MW: Treasury yields fall as investors flee to safety
Treasury prices rallied, pushing yields on the 10-year bonds below 2% Wednesday, as investors flocked to safe assets amid a renewed rout in global stocks.
Global-equity markets sold off with the Dow Jones Industrial Average DJIA, -2.47% falling more than 300 points. The European benchmark Stoxx 600 index STXX, -2.92% were down sharply. Meanwhile, oil prices CLH6, -4.43% slid below $29 a barrel.
Investors also pushed up prices of gold, which was trading 1% higher.
Analysts noted that the rally in government bonds is driven by momentum that has been pounding equities over the past several weeks.
“There is definitely a much heavier volume in Treasury markets today as many asset managers are reallocating money from stocks to bonds. Interest-rate markets, which normally and over the long term, trade on future expectations or fundamentals, occasionally trade on fear,” said Guy LeBas, chief fixed income strategist at Janney Montgomery Scott. He noted that fear has been a guiding principle, so far in 2016.

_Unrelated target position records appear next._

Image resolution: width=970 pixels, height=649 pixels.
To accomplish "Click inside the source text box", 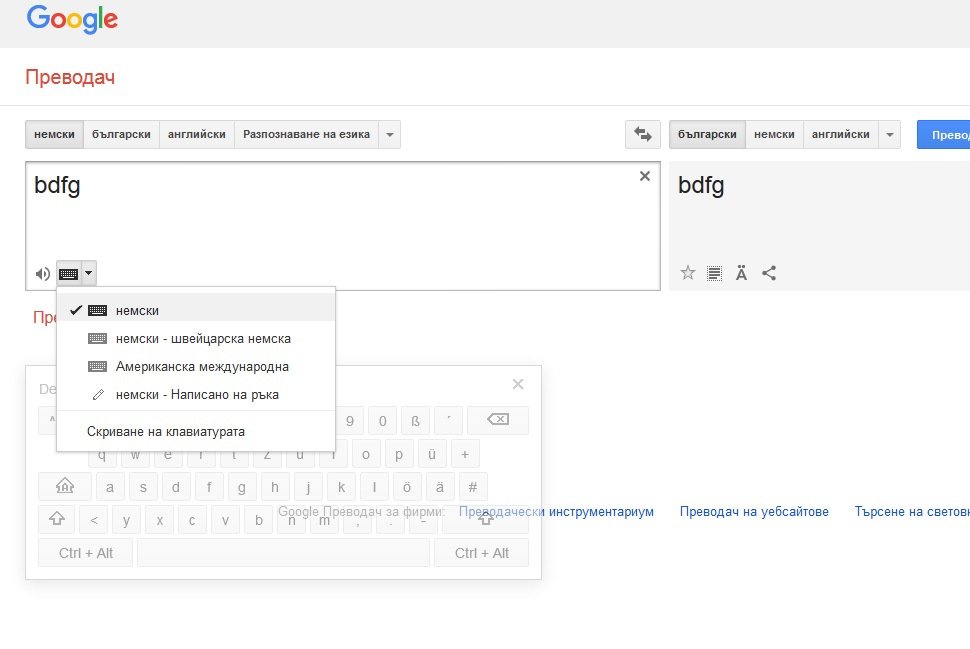I will [x=340, y=220].
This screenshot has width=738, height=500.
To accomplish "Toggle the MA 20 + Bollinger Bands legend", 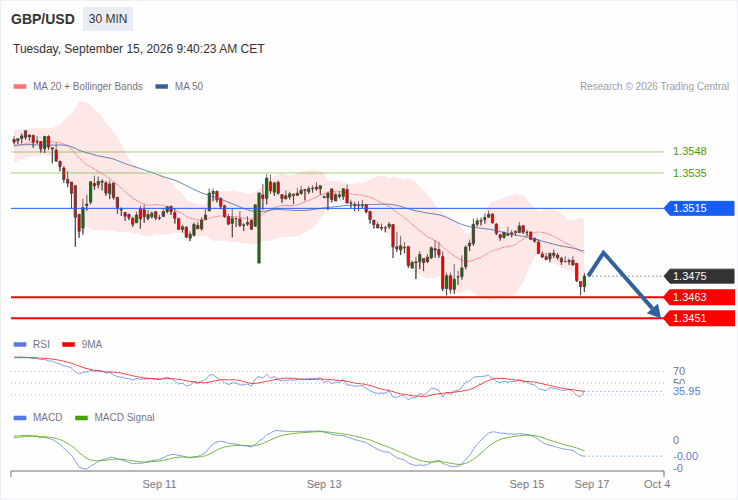I will [x=78, y=87].
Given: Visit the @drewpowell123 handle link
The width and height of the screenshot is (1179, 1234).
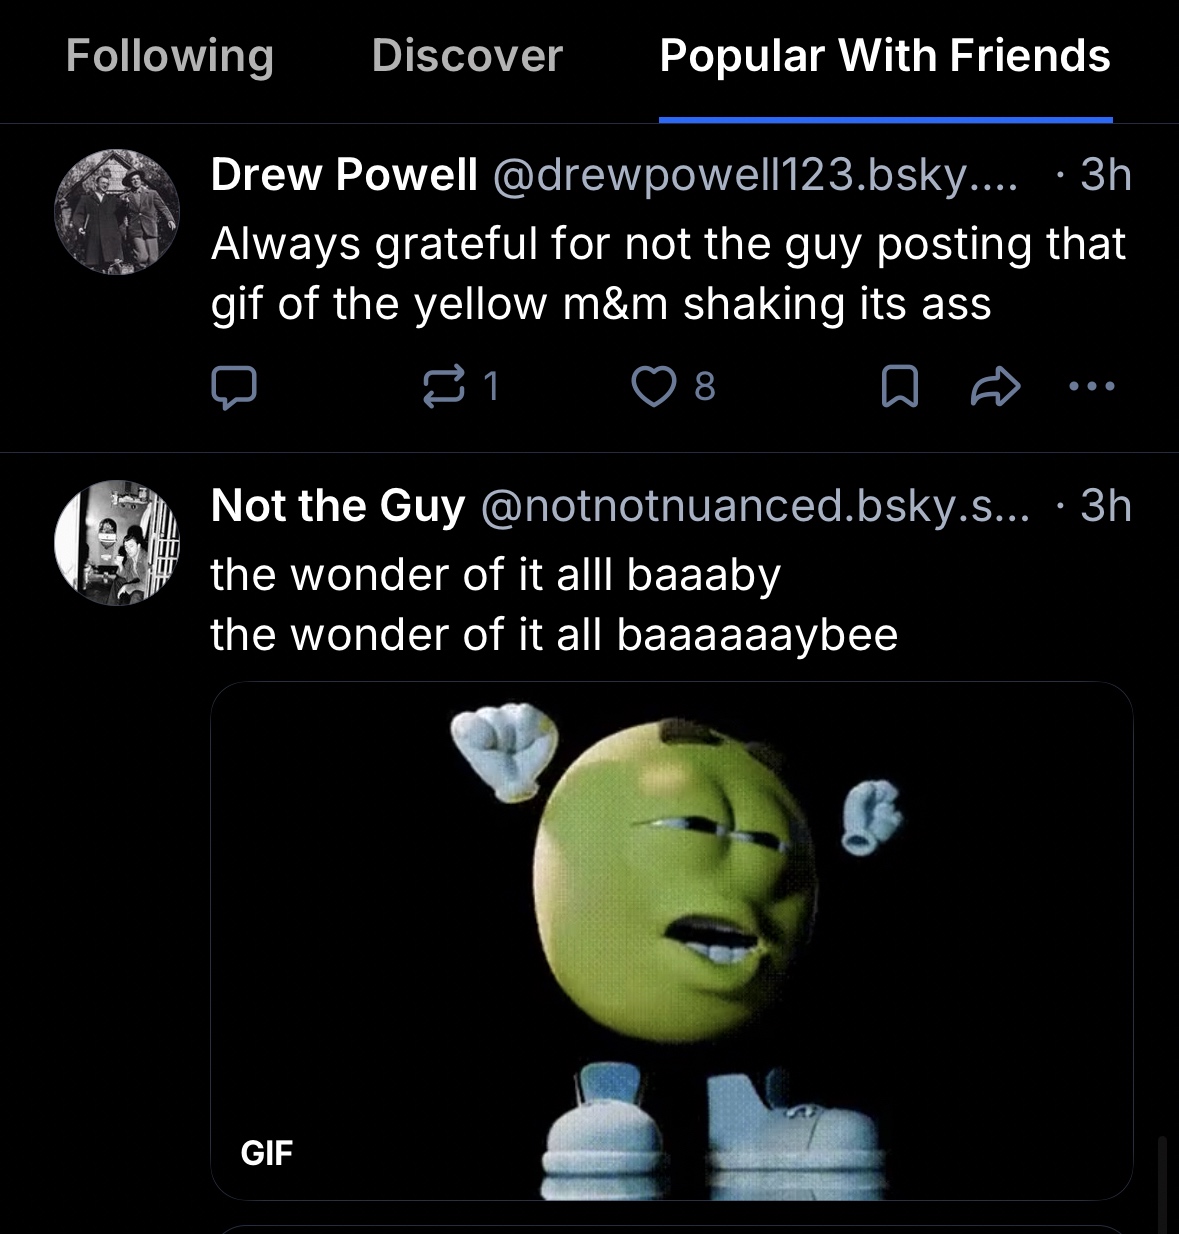Looking at the screenshot, I should pyautogui.click(x=754, y=175).
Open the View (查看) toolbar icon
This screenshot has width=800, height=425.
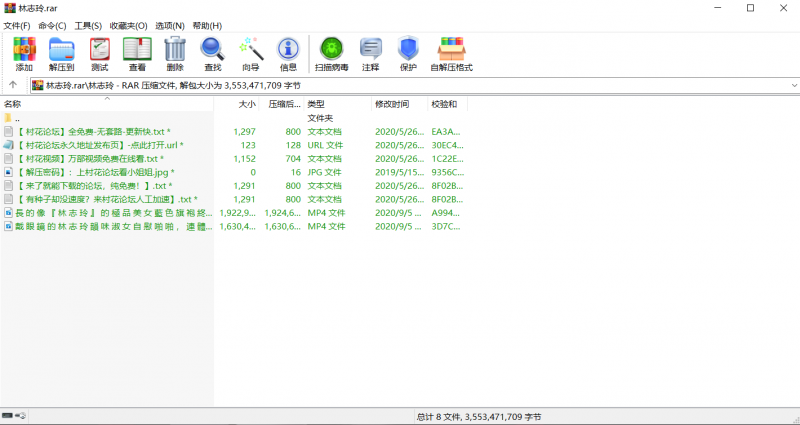(137, 54)
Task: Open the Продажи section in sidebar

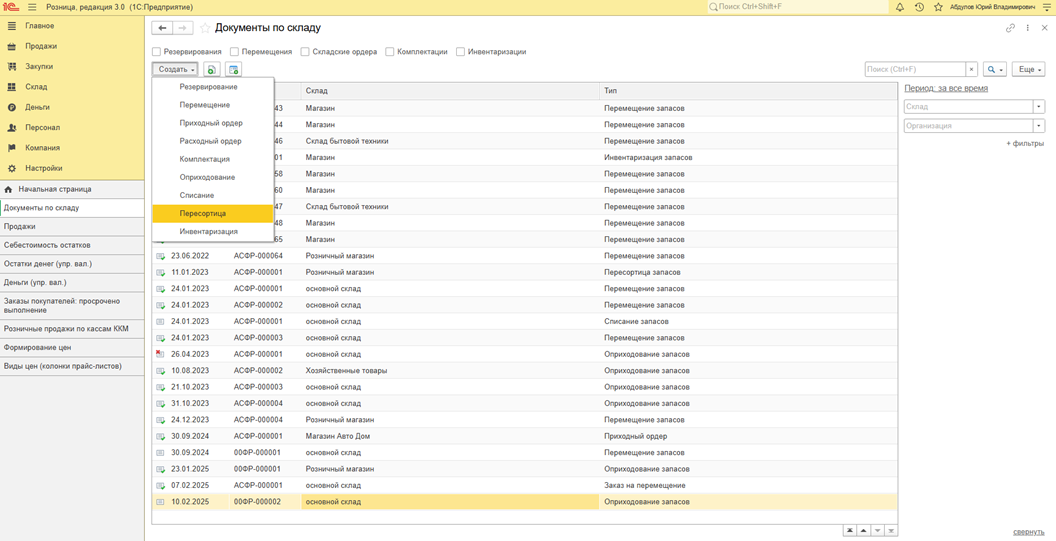Action: coord(41,46)
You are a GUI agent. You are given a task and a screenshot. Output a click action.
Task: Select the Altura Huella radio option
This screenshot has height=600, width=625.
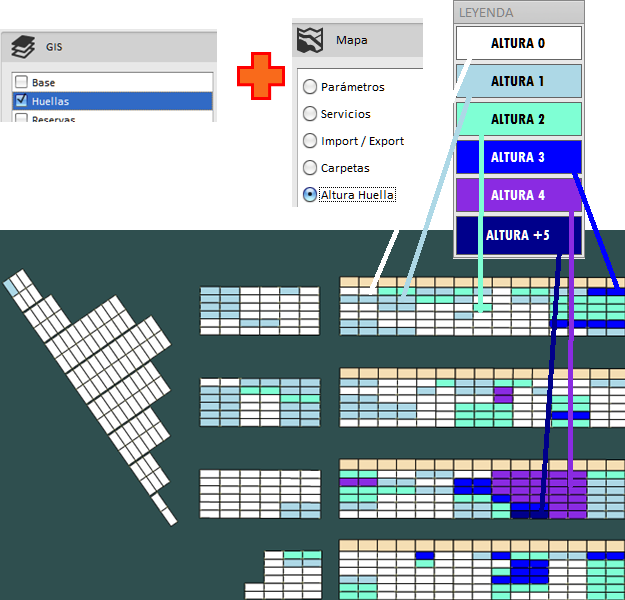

The yield on the 10-year Treasury note TMUBMUSD10Y, -4.70% —the market’s benchmark bond—fell 8 basis points to 1.97% compared with 2.038% late Tuesday, marking its lowest level since October 2015.
The yield on the 30-year bond TMUBMUSD30Y, -3.43% fell 9% to 2.739% and the yield on the two-year note TMUBMUSD02Y, -6.11% declined 5.2 basis points to 0.821%.
Treasury yields fall when prices rise.
Meanwhile, Wednesday’s economic data, although weaker than expected, did little to influence bond investors, given the strong flight-to-safety buys dominating the market.
Housing starts fell by more than expected last month to an annual rate of 1.15 million and consumer prices fell again in December due mostly to falling costs of food and gasoline.
For 2015, inflation rose just 0.7%, the second-slowest rate in 50 years and remain below the Federal Reserve’s target rate of 2%, which the Fed views as healthy for an economy.
In Europe, yields were mixed in the eurozone. The benchmark 10-year German yield TMBMKDE-10Y, -12.28% fell 5.9 basis points to 0.421%, its lowest level since late October.